We need to talk about the illiberal chic on the right.
Case in point: Last Wednesday, Senator Mike Lee fired off a tweet that took aim at American democracy itself:
A few hours later, he doubled down:
It might be tempting to dismiss these poorly spelled, middle-of-the-night tweets as nothing more than a restless COVID patient’s failed attempt at profundity within Twitter’s strict character limit.
But at another level, Senator Lee sent a well-crafted message, one that came through loud and clear: The American experiment is worth it only when my view prevails.
This message fits a growing and disturbing trend. Among the conservative intelligentsia, especially in certain legal circles, it has become stylish to view self-governance as nothing more than a means to a very particular set of ends. And should “conservative” policies lose out in the democratic process, then liberal democracy itself should go.
The clearest example came this past March, when Harvard Law Professor Adrian Vermeule penned an article in the Atlantic making the case for replacing originalism with what he calls “common-good constitutionalism”—the idea that judges should interpret the Constitution to empower “strong” government to “direct persons, associations, and society generally toward the common good.”
The article didn’t even try to hide the ball.
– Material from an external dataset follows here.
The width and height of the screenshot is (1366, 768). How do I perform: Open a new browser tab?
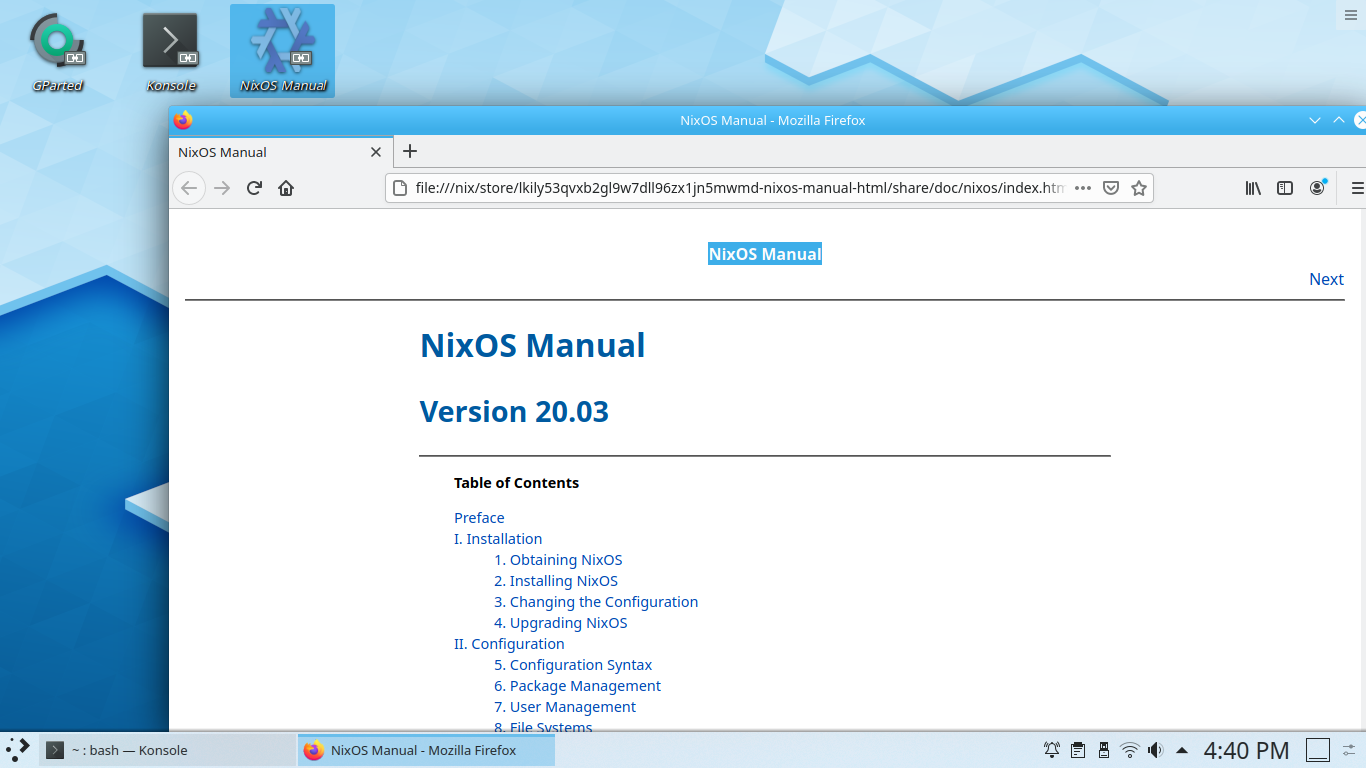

According to Vermeule, the law should reflect “respect for the authority of rule and of rulers” and “candid willingness to ‘legislate morality.’”
Vermeule is confident that his fellow Americans will eventually learn to love theocracy:
Subjects will come to thank the ruler whose legal strictures, possibly experienced at first as coercive, encourage subjects to form more authentic desires for the individual and common goods, better habits, and beliefs that better track and promote communal well-being.
Though by no means as outlandish as Vermeule, Justice Clarence Thomas openly professes the idea that the First Amendment permits a state—just not the federal government—to establish religion. Among Federalist Society members, a group once defined by a commitment to judicial restraint to protect democracy, one today hears about “active judging”—the notion that life-tenured jurists shouldn’t hesitate to strike down popularly enacted legislation.
Similar illiberal urges have been expressed by conservative commentators, including Sohrab Ahmari, who in debates against David French last year essentially disowned the Bill of Rights because it permits others the ability to make decisions he doesn’t like.
To be sure, these illiberal tendencies sometimes point in different directions. Ahmari would like to reinterpret some constitutional provisions that protect what he perceives as immoral activities; proponents of active judging seek to use the courts to lock in their preferred outcomes. But whatever their surface differences, these tendencies share a common endpoint: Upset the delicate bargain of American democracy and impose a narrow set of preferences on the rest of us.
And it’s exactly this vein of illiberalism that Senator Lee tapped into.
The senator knew what he was doing. As intellectual credentials go, his are impressive. He clerked for then-Judge Samuel Alito on the Third Circuit, worked for major law firms, served as a federal prosecutor, and provided legal counsel to the Utah governor—not to mention spent the past decade in the United States Senate. He sits on the Judiciary Committee, where this week he is interrogating a Supreme Court nominee.
It bears repeating: Senator Lee, Professor Vermeule, and their fellow travelers are just plain wrong. Liberal democracy isn’t worthy just because it produces preferable policy outcomes. Voting, marching, participating in self-government at every level—these aren’t just means to ends, they’re goods in and of themselves. Men and women around the world fought and sometimes died for what Senator Lee derisively dubbed “rank democracy”—from the Václav Havels behind the Iron Curtain to the students in Tiananmen Square to the hundreds of thousands of Belarusians risking life and limb right now in the streets.
Yes, the Founders crafted a constitutional structure that prevents the majority from easily imposing itself on a minority and places some hard limits on the government’s powers. But Senator Lee’s attack on “rank democracy” blew a dog whistle for minority rule.
And that’s where the real trouble lies: The illiberal conservative chic rejects the idea of intellectual and cultural modesty, the humility and self-confidence to admit that you might not always be correct and that your opponents might occasionally have the better of the policy debate. Adrian Vermeule knows what moral codes a strong ruler should impose. I suspect that Senator Lee probably has a very well-defined concept of human flourishing in mind, one that may well exclude a good chunk of Americans. That leaves little room for individual choice, and not much space for collective self-government.
America will be lucky if this worrisome trend little influences public opinion and dies with Trump’s defeat. But it will likely persist, receiving intellectual cover from the Adrian Vermeules and populist shots-in-the arm from the Mike Lees.
We need to call that illiberal chic for what it is: un-American.